El ejemplo de un misionero que lucha por combatir el hambre

Se trata de Matías Sebely, quien ostenta el récord Guinness por ser el director de hospital más joven del mundo. ¿Su idea? Utilizar la técnica que usa la NASA para alimentar a los astronautas

El ejemplo de un misionero que lucha por combatir el hambre

Radicado en la localidad misionera de Leandro Alem, Matías Sebely no solo posee un récord Guinness por ser el director de hospital más joven del mundo –hoy tiene 32 años, pero asumió la dirección del hospital público Samic a los 23–, sino que también se encarga del proyecto “Comida por un dólar”, que creó con Víctor Scholles.

Sebely contó que Víctor se acercó a él a finales de 2015 para expresarle una dura realidad: que sus cerdos se alimentaban mejor que las personas. “También me planteó que tenía un montón de producción, pero le faltaba mercado y se le pudrían las cosas”, indicó.

Ante esa problemática, se unieron en la búsqueda de una comida regional que usara productos locales y que, al mismo tiempo, sea un alimento saludable para los más carenciados.

En ese sentido, Sebely manifestó que querían que la iniciativa se denominara “Alimentos para el mundo”, y que pensaban en hacer comida congelada o deshidratada para vender. Sin embargo, les comentaron que era caro y complicado de conservar. “Queríamos hacer algo que dure y que, sin necesitar del frío, pueda mantener las vitaminas y los nutrientes”, afirmó.

Con la incorporación de un ingeniero químico, una ingeniera en alimentos y una nutricionista al equipo –Sebely es abogado, y Scholles, agricultor–, surgió la idea de utilizar la liofilización, técnica usada por la NASA para alimentar a los astronautas, debido a que los alimentos no poseen bacterias y, por consiguiente, no producen descomposturas.

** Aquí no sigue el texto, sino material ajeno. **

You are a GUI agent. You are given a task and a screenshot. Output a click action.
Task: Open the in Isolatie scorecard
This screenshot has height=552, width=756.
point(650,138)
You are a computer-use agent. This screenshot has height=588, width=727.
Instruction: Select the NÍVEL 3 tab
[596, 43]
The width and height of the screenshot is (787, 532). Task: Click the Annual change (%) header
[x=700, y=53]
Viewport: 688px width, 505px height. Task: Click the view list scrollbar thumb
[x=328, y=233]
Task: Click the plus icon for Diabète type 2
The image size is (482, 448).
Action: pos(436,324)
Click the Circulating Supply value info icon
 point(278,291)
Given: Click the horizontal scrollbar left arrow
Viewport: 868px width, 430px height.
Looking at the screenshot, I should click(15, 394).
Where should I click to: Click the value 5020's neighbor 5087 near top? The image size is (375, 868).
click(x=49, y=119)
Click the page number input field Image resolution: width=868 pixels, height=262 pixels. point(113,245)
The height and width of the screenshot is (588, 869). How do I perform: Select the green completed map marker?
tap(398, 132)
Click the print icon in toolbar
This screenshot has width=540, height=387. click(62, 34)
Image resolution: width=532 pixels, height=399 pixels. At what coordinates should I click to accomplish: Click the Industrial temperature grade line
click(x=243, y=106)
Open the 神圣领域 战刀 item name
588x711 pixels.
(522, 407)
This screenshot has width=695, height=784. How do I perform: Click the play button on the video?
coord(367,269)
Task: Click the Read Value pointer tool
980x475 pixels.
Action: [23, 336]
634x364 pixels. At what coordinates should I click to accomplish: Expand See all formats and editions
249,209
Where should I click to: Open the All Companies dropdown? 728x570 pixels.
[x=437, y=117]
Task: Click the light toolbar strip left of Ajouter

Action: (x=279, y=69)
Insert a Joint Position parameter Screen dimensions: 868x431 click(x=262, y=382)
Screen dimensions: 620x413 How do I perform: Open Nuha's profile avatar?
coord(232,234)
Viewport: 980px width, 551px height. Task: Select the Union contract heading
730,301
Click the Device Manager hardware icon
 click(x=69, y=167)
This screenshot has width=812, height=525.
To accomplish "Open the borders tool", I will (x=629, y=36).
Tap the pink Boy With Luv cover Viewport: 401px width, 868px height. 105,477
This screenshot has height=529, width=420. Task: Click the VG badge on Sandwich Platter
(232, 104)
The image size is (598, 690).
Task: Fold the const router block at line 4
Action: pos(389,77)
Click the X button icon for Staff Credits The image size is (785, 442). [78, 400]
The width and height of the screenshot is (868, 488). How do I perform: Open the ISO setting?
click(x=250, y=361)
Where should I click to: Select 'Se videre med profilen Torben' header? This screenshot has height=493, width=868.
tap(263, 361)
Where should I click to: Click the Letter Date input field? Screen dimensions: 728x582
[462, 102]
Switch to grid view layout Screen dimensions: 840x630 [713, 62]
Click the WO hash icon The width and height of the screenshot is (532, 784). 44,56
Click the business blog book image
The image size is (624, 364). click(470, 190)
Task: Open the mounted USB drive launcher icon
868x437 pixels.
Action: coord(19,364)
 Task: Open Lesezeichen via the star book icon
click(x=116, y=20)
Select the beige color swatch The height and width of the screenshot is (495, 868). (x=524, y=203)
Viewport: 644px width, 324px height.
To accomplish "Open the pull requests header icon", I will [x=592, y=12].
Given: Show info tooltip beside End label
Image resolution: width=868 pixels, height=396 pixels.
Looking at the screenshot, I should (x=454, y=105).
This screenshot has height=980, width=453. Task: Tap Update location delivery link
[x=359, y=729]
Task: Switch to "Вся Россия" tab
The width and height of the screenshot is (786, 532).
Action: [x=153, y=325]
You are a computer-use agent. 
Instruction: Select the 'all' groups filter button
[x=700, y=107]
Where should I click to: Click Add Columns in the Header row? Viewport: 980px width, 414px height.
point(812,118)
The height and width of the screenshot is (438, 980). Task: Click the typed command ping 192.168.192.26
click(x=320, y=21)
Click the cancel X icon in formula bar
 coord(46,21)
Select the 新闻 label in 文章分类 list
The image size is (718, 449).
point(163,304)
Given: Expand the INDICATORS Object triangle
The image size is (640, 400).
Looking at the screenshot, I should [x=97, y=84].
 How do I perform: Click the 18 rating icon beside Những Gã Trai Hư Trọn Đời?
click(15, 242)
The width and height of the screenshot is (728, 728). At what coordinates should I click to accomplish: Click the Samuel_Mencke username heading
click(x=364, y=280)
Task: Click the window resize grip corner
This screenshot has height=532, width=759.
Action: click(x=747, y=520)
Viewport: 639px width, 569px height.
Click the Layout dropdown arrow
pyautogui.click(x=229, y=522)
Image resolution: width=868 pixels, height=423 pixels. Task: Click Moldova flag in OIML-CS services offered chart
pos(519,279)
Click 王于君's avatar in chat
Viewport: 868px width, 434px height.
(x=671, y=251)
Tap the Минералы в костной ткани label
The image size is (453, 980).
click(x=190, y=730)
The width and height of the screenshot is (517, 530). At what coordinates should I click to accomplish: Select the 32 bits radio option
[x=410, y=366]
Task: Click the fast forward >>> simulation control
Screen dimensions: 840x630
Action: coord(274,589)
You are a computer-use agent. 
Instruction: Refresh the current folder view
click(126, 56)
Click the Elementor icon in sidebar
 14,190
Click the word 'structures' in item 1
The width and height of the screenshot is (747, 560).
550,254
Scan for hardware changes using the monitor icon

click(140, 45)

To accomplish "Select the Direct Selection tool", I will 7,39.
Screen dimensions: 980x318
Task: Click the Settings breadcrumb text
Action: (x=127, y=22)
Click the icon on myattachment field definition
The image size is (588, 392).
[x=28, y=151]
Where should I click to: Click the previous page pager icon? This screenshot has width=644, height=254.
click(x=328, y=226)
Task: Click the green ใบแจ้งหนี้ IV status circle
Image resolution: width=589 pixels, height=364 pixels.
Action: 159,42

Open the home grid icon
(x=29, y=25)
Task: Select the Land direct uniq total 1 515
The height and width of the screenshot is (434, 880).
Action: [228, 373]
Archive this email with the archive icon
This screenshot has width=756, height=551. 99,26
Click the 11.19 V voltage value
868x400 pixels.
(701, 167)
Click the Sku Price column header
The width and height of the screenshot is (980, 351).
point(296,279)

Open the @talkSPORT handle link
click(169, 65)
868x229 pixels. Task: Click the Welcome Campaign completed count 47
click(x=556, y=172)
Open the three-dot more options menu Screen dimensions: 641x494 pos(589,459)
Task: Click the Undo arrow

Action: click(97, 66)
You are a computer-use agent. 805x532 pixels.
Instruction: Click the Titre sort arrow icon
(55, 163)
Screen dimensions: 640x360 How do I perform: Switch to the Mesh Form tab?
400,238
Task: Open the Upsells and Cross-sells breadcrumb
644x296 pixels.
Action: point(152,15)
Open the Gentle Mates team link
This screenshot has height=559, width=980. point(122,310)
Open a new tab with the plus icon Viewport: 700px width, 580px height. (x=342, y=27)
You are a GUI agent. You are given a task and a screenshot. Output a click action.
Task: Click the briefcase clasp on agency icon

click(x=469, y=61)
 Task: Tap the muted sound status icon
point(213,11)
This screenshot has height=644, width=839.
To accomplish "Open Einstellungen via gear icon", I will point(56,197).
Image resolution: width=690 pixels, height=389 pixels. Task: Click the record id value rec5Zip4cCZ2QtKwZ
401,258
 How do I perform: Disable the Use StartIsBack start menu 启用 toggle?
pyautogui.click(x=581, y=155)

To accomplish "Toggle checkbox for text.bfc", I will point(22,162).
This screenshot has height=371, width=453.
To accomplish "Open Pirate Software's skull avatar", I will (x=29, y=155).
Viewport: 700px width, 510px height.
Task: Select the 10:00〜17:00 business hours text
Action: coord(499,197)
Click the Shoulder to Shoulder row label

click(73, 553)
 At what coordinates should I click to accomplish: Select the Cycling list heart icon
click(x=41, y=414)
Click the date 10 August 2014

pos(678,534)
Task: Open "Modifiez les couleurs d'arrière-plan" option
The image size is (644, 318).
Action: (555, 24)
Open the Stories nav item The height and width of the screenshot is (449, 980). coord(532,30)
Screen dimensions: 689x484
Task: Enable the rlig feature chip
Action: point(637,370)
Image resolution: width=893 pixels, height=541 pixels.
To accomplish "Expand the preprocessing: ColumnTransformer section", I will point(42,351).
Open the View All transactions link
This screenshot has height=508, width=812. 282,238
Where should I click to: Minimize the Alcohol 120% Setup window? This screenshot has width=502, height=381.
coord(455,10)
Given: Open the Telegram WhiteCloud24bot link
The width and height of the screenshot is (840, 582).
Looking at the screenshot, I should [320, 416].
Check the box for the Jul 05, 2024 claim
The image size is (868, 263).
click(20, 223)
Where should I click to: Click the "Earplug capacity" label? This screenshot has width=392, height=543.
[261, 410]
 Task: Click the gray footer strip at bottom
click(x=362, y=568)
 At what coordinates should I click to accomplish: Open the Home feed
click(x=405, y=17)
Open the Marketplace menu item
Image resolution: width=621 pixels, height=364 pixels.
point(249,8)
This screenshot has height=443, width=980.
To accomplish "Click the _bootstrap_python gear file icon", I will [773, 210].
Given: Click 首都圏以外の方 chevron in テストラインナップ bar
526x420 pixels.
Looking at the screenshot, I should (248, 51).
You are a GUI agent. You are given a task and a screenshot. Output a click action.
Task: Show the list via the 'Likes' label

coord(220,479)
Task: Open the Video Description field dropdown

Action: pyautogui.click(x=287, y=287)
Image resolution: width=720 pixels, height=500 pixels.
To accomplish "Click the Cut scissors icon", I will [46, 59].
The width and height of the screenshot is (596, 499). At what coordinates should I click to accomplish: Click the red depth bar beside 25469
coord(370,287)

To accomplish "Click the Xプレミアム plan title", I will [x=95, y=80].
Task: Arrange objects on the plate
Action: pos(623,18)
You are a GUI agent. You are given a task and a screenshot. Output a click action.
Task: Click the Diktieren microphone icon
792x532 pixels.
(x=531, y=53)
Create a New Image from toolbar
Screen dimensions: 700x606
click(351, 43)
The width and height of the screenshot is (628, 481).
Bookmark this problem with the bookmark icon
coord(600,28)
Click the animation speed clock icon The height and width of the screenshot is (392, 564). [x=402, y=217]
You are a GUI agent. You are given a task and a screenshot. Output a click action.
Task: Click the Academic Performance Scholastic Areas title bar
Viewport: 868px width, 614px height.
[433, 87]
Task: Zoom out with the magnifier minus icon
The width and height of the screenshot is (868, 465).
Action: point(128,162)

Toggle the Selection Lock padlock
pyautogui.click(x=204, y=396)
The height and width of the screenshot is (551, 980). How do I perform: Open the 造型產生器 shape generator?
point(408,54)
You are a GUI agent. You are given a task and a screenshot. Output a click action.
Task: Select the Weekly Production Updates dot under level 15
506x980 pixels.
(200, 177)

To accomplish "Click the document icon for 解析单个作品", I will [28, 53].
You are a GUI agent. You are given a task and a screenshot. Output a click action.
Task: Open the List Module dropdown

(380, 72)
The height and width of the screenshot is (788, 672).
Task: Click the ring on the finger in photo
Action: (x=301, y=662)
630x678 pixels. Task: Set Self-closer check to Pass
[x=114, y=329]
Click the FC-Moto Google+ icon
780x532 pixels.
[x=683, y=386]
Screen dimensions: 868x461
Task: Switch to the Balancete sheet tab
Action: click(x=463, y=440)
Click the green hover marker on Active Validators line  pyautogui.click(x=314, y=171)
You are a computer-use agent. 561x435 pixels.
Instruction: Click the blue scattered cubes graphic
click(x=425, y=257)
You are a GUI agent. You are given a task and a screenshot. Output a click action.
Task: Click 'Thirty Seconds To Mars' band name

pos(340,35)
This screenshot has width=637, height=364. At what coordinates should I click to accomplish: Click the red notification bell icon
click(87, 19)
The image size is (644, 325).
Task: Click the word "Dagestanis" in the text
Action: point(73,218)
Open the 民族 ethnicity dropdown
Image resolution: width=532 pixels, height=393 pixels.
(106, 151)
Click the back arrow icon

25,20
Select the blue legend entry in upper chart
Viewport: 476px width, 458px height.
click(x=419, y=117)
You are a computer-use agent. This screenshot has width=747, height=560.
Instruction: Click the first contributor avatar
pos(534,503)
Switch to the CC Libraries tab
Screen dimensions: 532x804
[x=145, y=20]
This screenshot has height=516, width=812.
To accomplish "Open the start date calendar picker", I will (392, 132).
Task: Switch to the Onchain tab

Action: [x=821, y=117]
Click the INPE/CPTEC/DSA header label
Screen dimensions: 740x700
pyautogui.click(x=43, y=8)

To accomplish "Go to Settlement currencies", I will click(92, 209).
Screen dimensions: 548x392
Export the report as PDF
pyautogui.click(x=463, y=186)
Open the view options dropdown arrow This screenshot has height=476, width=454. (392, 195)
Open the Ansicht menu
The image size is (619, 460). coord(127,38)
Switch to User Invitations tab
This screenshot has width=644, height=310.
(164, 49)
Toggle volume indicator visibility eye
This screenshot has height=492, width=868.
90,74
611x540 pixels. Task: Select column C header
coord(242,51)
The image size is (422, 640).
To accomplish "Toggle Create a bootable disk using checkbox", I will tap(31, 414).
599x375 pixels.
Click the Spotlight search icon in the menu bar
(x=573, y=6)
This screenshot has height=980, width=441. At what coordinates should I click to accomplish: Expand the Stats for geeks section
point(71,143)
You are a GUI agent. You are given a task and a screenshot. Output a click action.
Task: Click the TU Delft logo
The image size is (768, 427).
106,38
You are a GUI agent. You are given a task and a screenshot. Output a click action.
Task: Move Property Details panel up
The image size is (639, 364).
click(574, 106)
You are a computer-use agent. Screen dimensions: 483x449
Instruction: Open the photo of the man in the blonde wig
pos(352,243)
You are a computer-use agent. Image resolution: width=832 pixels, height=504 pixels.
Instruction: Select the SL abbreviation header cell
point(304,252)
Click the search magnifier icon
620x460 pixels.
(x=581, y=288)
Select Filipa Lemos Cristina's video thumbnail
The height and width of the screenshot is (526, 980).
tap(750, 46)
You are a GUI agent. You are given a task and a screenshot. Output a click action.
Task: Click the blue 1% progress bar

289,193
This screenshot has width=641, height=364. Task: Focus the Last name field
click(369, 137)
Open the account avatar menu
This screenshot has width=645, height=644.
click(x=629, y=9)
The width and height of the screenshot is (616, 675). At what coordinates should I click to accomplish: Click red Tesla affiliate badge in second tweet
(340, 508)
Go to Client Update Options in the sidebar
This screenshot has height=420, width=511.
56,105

Actualmente, la oferta de platos abarca guiso de arvejas, locro, porotos con arroz y mandioca, y cerdo. Para explicar cómo funciona el sistema de liofilización, Sebely usó el ejemplo del locro, que es congelado a una temperatura de alrededor de 30ºC bajo cero, para después ser introducido en una cámara de vacío, en la que se incrementa la temperatura y se efectúa la disgregación del agua de la comida por sublimación. “Queda un polvo después, pero mantiene el mismo gusto y todos los nutrientes. Si se le agrega agua, se forma un guiso y se puede comer tranquilamente”, aseveró.

“Hoy hacemos cuatro comidas con la idea de que esto sirva para combatir el hambre en el mundo. Se lo presentamos a las comunidades aborígenes y a los bomberos locales y quedaron encantadísimos con la solución, ya que es fácil de preparar porque solo requiere agua”, remarcó, a la vez que destacó que sus principales clientes son las ONG y los supermercados, aunque aclaró que también tienen “un montón de pedidos de otros países para utilizar en situaciones de catástrofes naturales”.